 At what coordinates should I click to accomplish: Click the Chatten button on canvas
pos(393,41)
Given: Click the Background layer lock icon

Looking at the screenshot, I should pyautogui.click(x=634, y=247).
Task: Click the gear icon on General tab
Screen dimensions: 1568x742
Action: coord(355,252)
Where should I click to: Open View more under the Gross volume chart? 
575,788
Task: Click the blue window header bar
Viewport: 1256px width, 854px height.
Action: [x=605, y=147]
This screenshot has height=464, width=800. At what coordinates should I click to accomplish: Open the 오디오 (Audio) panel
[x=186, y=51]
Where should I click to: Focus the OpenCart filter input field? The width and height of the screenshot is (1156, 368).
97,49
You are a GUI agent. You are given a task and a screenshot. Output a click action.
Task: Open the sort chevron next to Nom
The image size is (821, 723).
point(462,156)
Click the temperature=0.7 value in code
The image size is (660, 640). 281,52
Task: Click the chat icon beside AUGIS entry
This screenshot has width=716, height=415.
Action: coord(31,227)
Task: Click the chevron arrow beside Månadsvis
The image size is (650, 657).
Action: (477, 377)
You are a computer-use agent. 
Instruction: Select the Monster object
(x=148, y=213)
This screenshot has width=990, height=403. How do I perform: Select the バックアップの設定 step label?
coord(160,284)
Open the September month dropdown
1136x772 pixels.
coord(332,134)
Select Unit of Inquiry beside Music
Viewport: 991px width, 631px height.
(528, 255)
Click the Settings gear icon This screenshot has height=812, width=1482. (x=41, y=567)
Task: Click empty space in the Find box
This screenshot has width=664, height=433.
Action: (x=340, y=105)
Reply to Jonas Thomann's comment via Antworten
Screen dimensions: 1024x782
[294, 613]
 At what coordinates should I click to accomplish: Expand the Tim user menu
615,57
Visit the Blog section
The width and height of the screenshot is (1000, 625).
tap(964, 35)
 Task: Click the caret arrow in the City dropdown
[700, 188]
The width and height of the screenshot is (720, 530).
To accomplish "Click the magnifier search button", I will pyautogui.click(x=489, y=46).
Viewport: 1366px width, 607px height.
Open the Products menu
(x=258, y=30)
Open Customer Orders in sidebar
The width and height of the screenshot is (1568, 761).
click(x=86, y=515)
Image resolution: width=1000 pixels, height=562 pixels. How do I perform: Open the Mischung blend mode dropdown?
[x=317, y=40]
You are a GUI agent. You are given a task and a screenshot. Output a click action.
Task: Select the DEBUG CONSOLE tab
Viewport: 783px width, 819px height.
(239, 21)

**TASK DESCRIPTION:** What lines in the records contain the word "gear"? Return each one.

**SOLUTION:**
Task: Click the gear icon on General tab
Click the Settings gear icon This screenshot has height=812, width=1482. (x=41, y=567)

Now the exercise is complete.